Sinn Féin spokesperson on Transport Darren O’Rourke TD has said that the Minister for Transport’s lack of interest in introducing serial antigen testing in the aviation sector is incomprehensible and shows no lessons have been learned from last year.
The Meath East TD said:
“There has been a considerable amount of research and advancement in the area of antigen testing since March of last year.
“But despite this, the government is refusing to consider the benefits this system of testing could have in the aviation sector.
“Recently the Transport Committee heard from Harvard Professor Michael Mina on the benefits of antigen for the aviation sector, and before that from the government’s own Chief Scientific Advisor, Professor Mark Ferguson.
“Their expert testimony seems to have fallen on deaf ears in the Department of Transport.
“While PCR testing is very valuable, it is also expensive, time-consuming, and only gives a snapshot in time, often two or three days before someone travels.
“Serial antigen testing on the other hand, is quick, inexpensive, and can test someone over a number of days for signs of Covid-19.
“We believe both methods have a role to play in the resumption of safe international travel, but the refusal of the government here to even examine antigen testing is bewildering.
“Before Christmas, I said that ‘perfect was the enemy of the good’ when it came to airport testing, after the government insisted on a voluntary, expensive PCR system that was ignored by most travellers.
“Now, as we try to restart safe international travel, the refusal to even consider antigen testing is repeating this same mistake.

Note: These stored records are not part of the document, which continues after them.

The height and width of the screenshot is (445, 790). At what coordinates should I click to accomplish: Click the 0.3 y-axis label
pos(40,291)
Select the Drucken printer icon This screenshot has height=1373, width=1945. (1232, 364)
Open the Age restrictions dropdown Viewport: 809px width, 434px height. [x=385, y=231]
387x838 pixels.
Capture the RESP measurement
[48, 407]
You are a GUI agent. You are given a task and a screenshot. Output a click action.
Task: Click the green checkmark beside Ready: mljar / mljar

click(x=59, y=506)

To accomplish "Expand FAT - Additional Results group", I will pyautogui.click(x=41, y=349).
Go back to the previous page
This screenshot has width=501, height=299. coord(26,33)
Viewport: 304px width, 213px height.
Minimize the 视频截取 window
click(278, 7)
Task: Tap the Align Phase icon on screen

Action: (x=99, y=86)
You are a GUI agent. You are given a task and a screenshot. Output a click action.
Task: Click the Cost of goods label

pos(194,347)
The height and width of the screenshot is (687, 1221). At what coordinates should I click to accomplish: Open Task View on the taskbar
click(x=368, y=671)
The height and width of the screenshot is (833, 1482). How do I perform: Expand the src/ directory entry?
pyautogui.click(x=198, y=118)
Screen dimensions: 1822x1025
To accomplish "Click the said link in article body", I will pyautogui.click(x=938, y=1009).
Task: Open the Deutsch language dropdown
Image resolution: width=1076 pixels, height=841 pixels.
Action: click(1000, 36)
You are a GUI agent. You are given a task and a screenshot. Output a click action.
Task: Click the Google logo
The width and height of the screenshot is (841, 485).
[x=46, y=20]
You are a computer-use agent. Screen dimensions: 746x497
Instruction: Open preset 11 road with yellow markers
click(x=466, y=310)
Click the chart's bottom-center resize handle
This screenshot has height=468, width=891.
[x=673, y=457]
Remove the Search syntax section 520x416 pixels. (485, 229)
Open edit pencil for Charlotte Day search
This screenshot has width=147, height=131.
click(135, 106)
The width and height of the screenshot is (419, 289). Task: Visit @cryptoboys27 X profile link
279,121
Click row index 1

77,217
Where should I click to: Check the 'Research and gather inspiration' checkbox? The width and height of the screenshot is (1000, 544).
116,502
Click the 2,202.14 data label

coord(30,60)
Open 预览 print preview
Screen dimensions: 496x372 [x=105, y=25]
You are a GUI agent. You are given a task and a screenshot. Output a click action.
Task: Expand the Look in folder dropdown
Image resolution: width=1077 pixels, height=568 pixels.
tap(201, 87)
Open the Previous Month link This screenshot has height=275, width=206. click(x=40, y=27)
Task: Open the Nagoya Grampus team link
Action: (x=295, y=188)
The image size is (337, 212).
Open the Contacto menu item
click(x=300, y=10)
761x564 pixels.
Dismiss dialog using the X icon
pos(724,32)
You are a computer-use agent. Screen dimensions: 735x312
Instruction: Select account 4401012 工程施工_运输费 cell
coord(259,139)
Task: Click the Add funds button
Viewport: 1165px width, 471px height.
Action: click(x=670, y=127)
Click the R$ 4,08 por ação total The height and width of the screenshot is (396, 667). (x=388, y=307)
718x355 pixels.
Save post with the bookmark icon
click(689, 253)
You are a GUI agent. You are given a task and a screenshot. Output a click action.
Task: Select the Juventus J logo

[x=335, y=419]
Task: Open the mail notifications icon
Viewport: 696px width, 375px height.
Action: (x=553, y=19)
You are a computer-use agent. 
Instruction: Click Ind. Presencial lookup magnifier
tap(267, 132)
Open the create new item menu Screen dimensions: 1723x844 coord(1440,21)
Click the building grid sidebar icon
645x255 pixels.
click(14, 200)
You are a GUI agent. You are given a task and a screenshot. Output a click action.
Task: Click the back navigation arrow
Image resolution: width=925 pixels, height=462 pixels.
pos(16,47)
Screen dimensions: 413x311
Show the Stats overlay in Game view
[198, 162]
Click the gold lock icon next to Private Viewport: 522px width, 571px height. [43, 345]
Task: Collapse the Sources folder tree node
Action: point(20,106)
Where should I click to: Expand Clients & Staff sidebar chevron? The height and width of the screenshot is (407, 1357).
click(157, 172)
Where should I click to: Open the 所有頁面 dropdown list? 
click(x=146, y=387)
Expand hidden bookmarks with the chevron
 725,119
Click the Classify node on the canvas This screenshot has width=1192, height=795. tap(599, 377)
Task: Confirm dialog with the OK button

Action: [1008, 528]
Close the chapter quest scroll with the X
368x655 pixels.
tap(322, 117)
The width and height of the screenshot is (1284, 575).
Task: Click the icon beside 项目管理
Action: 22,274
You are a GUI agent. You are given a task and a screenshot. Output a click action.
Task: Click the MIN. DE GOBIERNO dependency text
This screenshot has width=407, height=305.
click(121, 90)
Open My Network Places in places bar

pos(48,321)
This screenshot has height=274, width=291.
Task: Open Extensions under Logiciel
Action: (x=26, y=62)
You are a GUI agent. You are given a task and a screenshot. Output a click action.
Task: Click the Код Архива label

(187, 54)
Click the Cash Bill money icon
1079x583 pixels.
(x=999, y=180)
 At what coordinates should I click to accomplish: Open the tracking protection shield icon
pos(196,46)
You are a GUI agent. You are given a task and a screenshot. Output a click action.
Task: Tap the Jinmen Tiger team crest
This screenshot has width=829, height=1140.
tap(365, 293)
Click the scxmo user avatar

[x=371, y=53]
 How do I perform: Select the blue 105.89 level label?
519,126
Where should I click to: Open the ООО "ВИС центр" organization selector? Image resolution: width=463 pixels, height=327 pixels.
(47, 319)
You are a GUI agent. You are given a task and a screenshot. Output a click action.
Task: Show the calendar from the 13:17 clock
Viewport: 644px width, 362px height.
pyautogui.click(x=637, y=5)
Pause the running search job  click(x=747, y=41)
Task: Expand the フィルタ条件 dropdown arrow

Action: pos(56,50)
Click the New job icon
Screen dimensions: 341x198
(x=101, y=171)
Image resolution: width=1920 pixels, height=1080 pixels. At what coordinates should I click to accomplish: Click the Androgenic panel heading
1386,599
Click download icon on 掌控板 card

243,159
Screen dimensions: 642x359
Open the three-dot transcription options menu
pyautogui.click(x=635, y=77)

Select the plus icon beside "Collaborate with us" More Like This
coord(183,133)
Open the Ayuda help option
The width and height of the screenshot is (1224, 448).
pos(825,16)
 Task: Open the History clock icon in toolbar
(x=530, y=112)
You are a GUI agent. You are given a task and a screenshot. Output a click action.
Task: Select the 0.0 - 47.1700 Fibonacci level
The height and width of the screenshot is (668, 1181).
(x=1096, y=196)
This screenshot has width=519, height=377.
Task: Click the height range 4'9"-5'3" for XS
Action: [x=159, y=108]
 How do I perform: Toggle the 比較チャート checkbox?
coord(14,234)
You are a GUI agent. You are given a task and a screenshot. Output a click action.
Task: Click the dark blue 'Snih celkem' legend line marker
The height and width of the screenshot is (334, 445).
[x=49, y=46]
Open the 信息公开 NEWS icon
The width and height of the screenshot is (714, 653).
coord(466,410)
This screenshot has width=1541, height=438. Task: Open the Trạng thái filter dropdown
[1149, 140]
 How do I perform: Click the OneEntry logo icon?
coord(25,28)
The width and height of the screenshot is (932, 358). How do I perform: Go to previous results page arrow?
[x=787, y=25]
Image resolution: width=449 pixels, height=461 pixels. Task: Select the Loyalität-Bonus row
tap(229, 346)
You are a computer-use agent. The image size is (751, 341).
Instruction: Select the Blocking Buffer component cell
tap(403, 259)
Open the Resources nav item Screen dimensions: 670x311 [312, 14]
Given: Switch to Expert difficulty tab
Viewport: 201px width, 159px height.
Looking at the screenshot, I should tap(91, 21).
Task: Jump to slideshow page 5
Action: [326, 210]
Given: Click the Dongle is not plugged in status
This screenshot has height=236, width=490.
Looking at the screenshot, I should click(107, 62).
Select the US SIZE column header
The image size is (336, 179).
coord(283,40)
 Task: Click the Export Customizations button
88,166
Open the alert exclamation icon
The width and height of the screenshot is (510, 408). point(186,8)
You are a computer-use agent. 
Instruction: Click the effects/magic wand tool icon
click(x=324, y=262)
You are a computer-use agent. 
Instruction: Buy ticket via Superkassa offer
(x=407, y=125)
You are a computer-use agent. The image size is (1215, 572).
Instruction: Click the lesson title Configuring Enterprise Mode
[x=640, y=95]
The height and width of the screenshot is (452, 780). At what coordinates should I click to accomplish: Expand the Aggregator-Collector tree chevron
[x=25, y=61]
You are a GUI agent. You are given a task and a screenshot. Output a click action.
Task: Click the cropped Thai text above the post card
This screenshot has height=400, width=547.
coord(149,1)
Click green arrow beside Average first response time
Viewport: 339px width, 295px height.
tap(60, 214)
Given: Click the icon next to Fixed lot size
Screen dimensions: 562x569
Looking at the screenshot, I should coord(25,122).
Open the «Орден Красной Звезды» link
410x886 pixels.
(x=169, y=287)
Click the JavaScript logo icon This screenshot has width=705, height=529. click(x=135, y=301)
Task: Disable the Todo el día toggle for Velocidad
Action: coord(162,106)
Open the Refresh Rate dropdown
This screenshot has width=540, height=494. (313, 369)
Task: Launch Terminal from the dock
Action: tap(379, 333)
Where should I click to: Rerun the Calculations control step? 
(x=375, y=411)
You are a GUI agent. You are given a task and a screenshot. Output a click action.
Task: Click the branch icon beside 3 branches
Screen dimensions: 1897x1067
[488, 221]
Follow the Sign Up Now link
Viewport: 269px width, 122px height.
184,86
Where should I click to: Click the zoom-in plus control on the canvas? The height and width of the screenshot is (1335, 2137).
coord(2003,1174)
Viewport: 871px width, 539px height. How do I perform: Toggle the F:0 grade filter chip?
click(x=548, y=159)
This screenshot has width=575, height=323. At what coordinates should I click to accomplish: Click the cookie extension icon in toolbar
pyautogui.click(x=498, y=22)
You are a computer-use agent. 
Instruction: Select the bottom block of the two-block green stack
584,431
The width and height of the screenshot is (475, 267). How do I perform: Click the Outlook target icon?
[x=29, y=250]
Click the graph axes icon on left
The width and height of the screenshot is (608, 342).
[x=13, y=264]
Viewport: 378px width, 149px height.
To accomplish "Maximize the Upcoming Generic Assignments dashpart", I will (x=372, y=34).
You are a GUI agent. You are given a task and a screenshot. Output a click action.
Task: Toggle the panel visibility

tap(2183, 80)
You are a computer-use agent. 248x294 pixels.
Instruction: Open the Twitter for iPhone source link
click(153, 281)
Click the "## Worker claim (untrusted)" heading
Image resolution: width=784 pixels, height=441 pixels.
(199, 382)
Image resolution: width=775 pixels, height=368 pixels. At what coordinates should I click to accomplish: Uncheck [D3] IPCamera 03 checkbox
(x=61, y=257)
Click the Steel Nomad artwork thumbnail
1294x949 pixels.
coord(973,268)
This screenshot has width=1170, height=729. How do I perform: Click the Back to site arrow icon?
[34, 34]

Antigen testing can help restart the crippled aviation sector, while also providing a level of protection against Covid-19.
“As the government now looks at measures to combat the Delta variant, I can’t understand how serial antigen testing wouldn’t be considered.
“The aviation sector is facing a huge challenge after 16 months of restricted travel, but the hands-off approach of Minister Ryan, and his refusal to introduce measures that will help the sector, is making a bad situation worse.”